The purpose of this study is to separate and purify the different cells of the liver of mice, and to construct the protein expression profiles of different cells. The main cell types in the liver, the protein data set of liver parenchyma cells, are deeply excavated and the functional characteristics of the liver cells are analyzed. The study of the liver cell proteome and transcriptional group by the method of systematic biology In comparison, we found a group of molecules associated with the function of the liver cells. By comparing the CD molecules expressed on the surface of the cell membrane to find the specific surface markers of the cells, and to compare the KEGG pathway involved in these cells, and the possible cooperation between the parenchymal and non parenchymal cells may be found in the pyruvate pathway. This plays an important role in understanding the interaction of the liver cells in the metabolism. In addition, a number of molecules in the pathway are selected to provide experimental evidence for our hypothesis. The cell pre separation method improves the coverage of the liver proteome, and a number of new proteins previously identified in the liver have been identified. Some of these proteins lack functional information. In this study, functional annotation of these proteins was carried out in 3 ways.

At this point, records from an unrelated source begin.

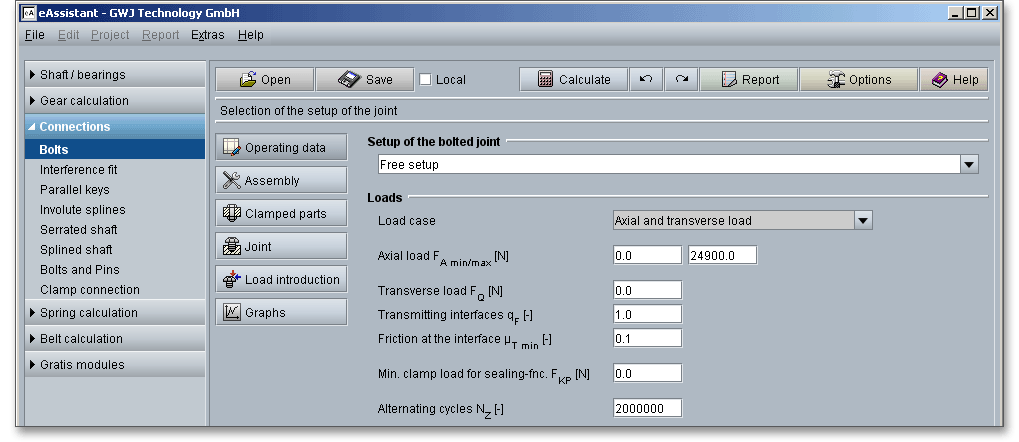Image resolution: width=1019 pixels, height=442 pixels.
Task: Open the Load introduction panel
Action: [x=281, y=280]
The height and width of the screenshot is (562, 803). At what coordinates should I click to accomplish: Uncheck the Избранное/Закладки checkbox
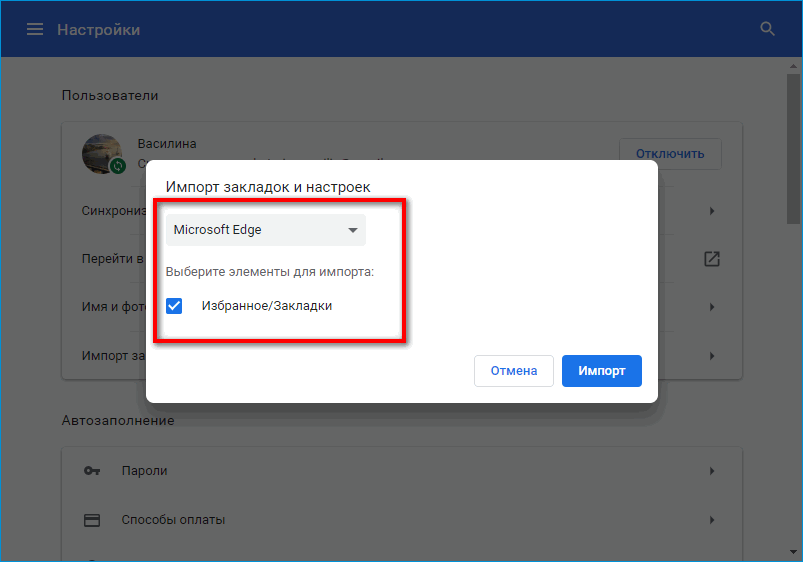coord(174,306)
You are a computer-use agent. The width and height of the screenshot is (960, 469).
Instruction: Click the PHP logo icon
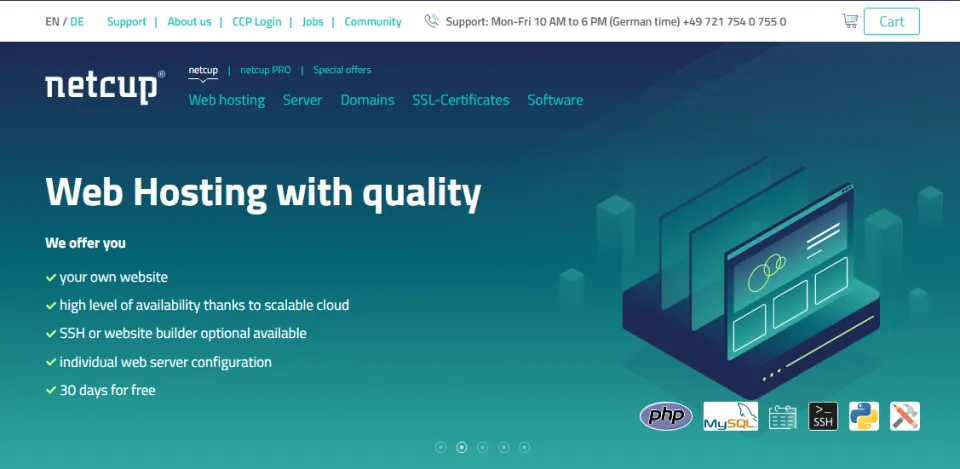[666, 416]
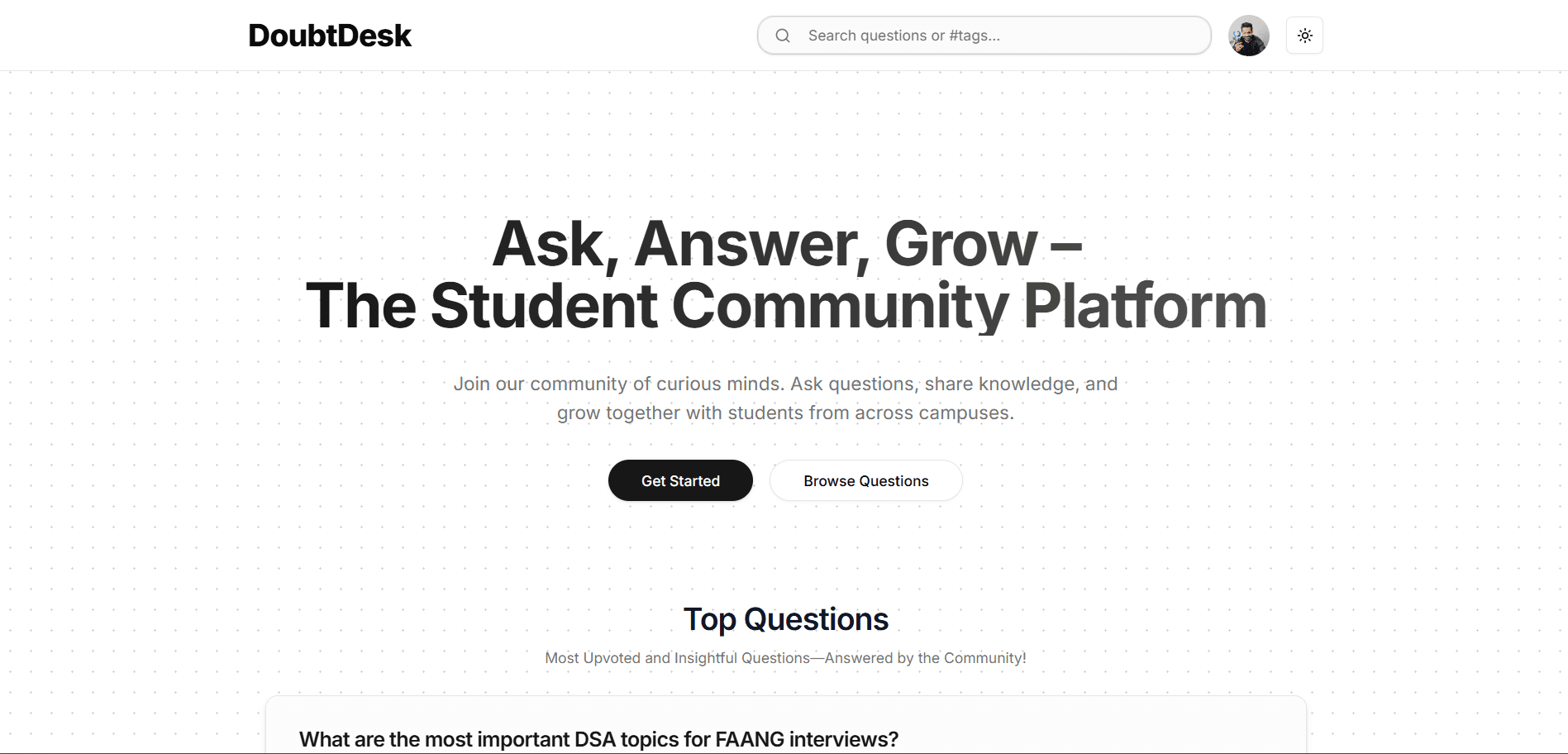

First, the liver cells were isolated and purified by 2 steps in situ perfusion combined with density gradient and magnetic activated cell sorting (MACS). Cell preparation methods were established by cytological method and immunoblotting to evaluate cell purity. Cells with sufficient quantity and purity were obtained for subsequent test, and used for protein groups. Expression profile construction. We use the C57BL/6J mouse liver as the material to establish a set of methods for the simultaneous acquisition of 4 kinds of cells from the same tissue, the liver parenchyma cells, the hepatic sinusoidal endothelial cells, the cell and the stellate cells.
Second, an unmarked quantitative method based on SDS-PAGE combined enzyme digestion and LTQ-FT mass spectrometry was constructed. Bovine serum albumin was selected as an internal reference protein by screening. The relationship between the amount of protein sample and the corresponding signal of mass spectrometry was studied with complex samples. It has successfully established a standard quantitative system for the protein group that is suitable for complex samples. The quantitative data of mass spectrometry is quantified by the APEX software (absolute protein expressionmeasurements). The software uses the corrected spectrum count to quantify the identification protein, and uses the machine learning method to correct the errors and peptides between different experimental batches. The difference in ionization efficiency caused by different properties can accurately measure the relative expression value of protein in different cells. Under the data standard of 95% confidence and dipeptide segment identification, 8060 proteins are identified in the liver parenchyma cells, of which 4842 proteins have quantitative information.
Third, analysis of the physical and chemical properties and abundance distribution of protein in the liver parenchyma cells, which make up a large proportion of the metabolites in the liver parenchyma cells, and indicate the active metabolic capacity. Combined with the literature and GO (Gene Ontology) annotation information, the subprotein groups with important physiological functions in the cells, including the CYP450 protein family, are analyzed. CytochromeP450, glycogen binding proteins, cell polar related proteins and kinases, of which 4 CYP450 proteins and 9 cell polar related proteins are proteins identified in the liver for the first time. Meanwhile, combined with protein interaction network analysis, it is found that these subgroups may be involved in biological functions. Through and mouse plasma Compared with the protein group data, some proteins with high expression in the liver parenchyma and low expression proteins in the plasma may be used as a candidate marker for the liver injury. In combination with the expression of mRNA and the information of protein abundance, the expression patterns of different functional categories of proteins are analyzed, and the core functional gene for the maintenance of cell survival is found to be the M The correlation between RNA and protein expression abundance is high, and the correlation of mRNA and protein expression abundances of regulatory function related genes is generally low. There is no correlation between the abundances of the mRNA and protein expression of the transaminase, ribosome and chromosome protein.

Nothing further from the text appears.